The couple kept the lease on their $4,500 two-bedroom apartment until Google announced its employees would be working from home for the rest of the year, at which point they officially moved out. “They couldn’t justify paying rent on an apartment they didn’t need,” Streets says.

When he re-listed the apartment in May for the same price, the requests poured in. “Overwhelmingly, everyone that came to look at it were all in the situation where they were now working from home,” he says. “They were all in one-bedrooms and they all wanted an extra bedroom because they were all working from home.”

In early June, Yessika Patapoff and her husband moved from San Francisco’s Lower Haight neighbourhood to Tiburon, a charming town north of the city. Patapoff is an attorney who’s been unemployed since before Covid-19 hit, and her husband is working from home. She says her husband’s employer has been flexible about working from home, but it is not currently a permanent situation. While they’re paying a similar price for housing, they now have more space, and no plans to move back.

“My husband and I were already growing tired of the city before Covid,” Patapoff says.

Similar stories emerged in the UK, where real estate markets almost completely stopped for 50 days during lockdown, causing a rush of demand when it reopened. “Enquiry activity has been extraordinary,” Damian Gray, head of Knight Frank’s Oxford office told World Property Journal. “I've never been contacted by so many people that want to live outside London."

Several estate agencies in London have reported a rush for properties since the market opened back up, particularly for more spacious properties with outdoor space. However, Mansion Global noted this is likely due to pent up demand from 50 days of almost complete real estate shutdown, so it’s hard to tell whether that trend will continue.

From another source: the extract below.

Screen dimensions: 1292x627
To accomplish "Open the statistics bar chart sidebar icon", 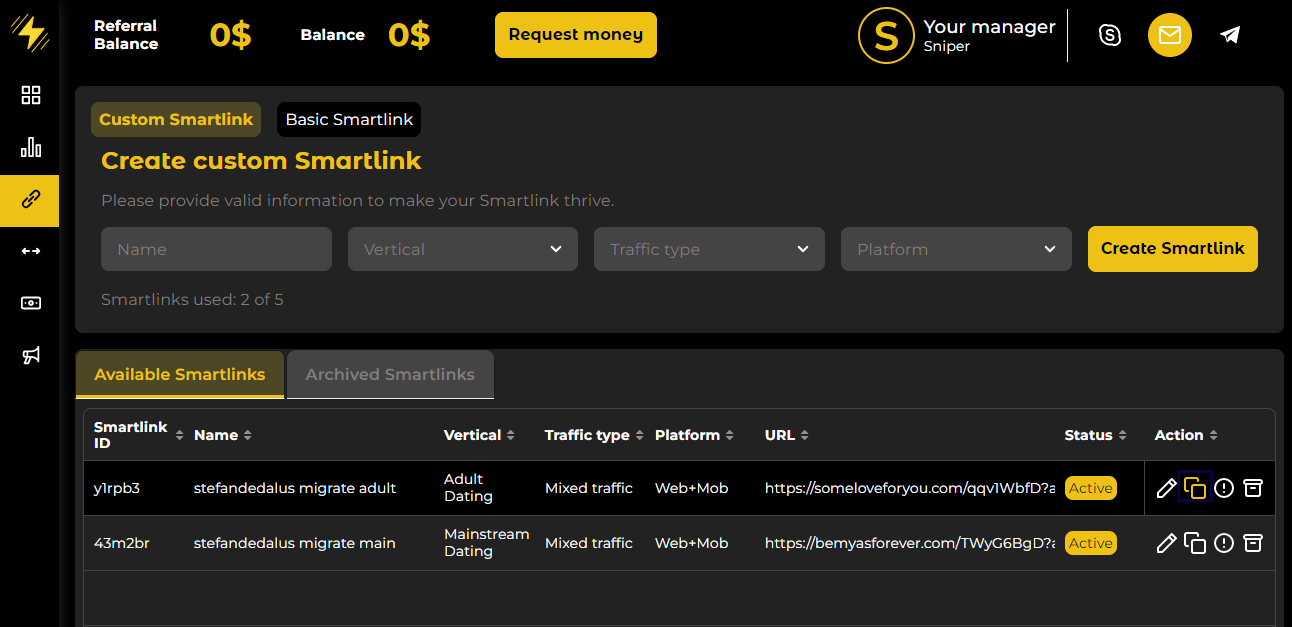I will click(x=31, y=148).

There’s a wide world of speculation about the long-lasting changes to real estate caused by the coronavirus, but many industry experts say there will indeed be change.

In May, The New York Times reported that three of New York City’s largest commercial tenants — Barclays, JP Morgan Chase and Morgan Stanley — have hinted that many of their employees likely won’t be returning to the office at the level they were pre-Covid.

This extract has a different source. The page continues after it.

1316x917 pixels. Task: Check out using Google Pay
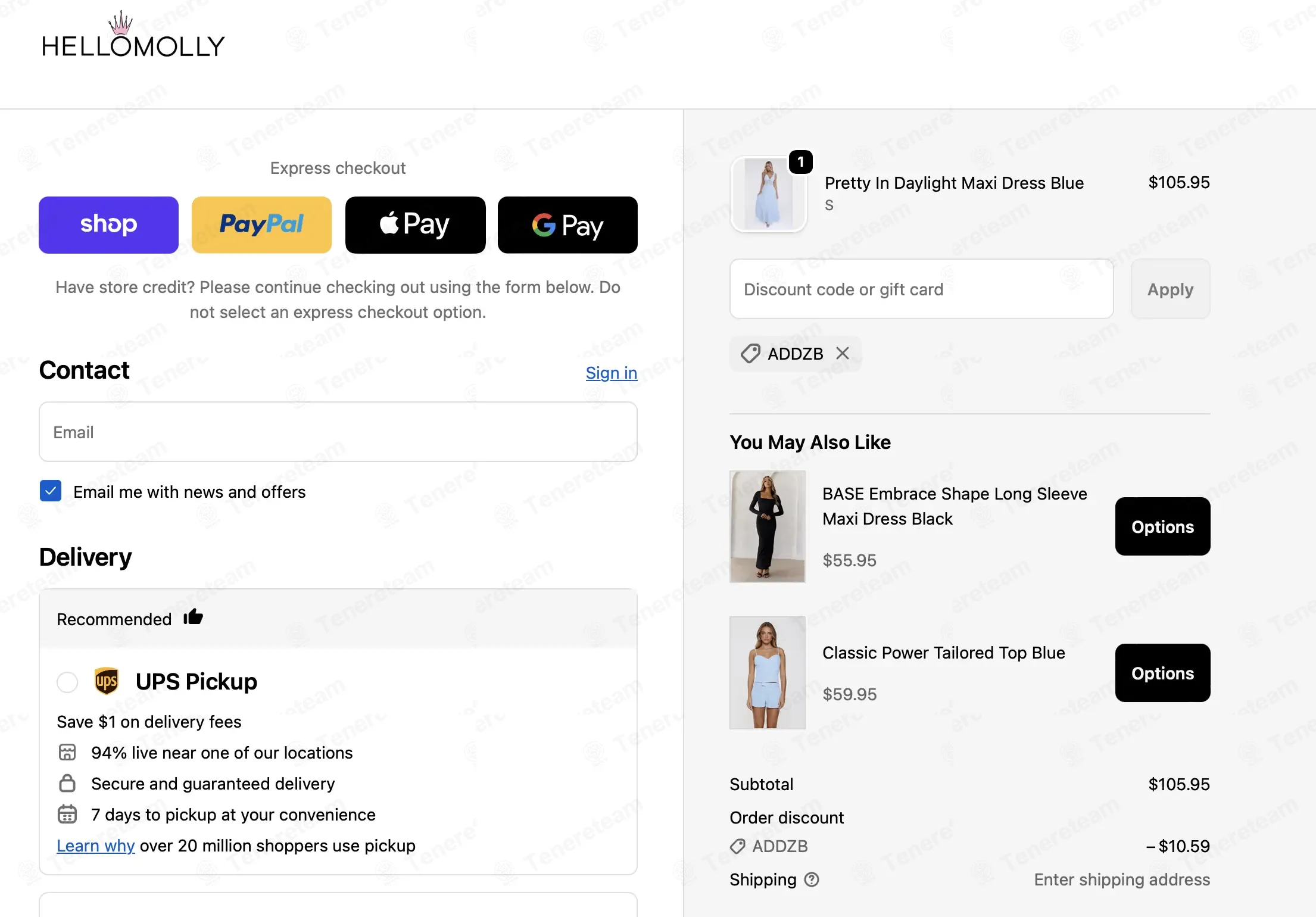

Until workers are able to safely return to offices, it’s impossible to tell exactly how much office space will stay vacant post-pandemic. On one hand, businesses could require more space to account for physical distancing; on the other hand, they could embrace remote working permanently, or find some middle ground that brings fewer people into the office on a daily basis.

“It’s tough to say anything to the office market because most people are not back working in their office yet,” says Robert Knakal, chairman of JLL Capital Markets. “There will be changes in the office market and there will likely be changes in the residential market as well in terms of how buildings are maintained, constructed, [and] designed.”

Those who do return to the office may find a reversal of recent design trends that favoured open, airy layouts with desks clustered tightly together. “The space per employee likely to go up would counterbalance the folks who are no longer coming into the office,” Knakal says.

There has been some discussion of using newly vacant office space for residential needs, and while that’s appealing to housing advocates in cities that sorely need more housing, Bill Rudin, CEO of Rudin Management Company, recently told Spectrum News that the conversion process may be too difficult to be practical.

"I don’t know the amount of buildings out there that could be adapted," he said. "It’s very complicated and expensive.

While there’s been tumult in San Francisco’s rental scene, housing developers appear to still be moving forward with their plans, says Dan Sider, director of executive programs at the SF Planning Department.

“Despite the doom and gloom that we all read about daily, our office continues to see interest from the development community – particularly larger, more established developers – in both moving ahead with existing applications and in submitting new applications for large projects,” he says.

How demand for those projects might change and what it might do to improve affordable housing is still unknown, though “demand will recover,” Sider predicts.

Johanna Flashman is a freelance writer based in Oakland, California.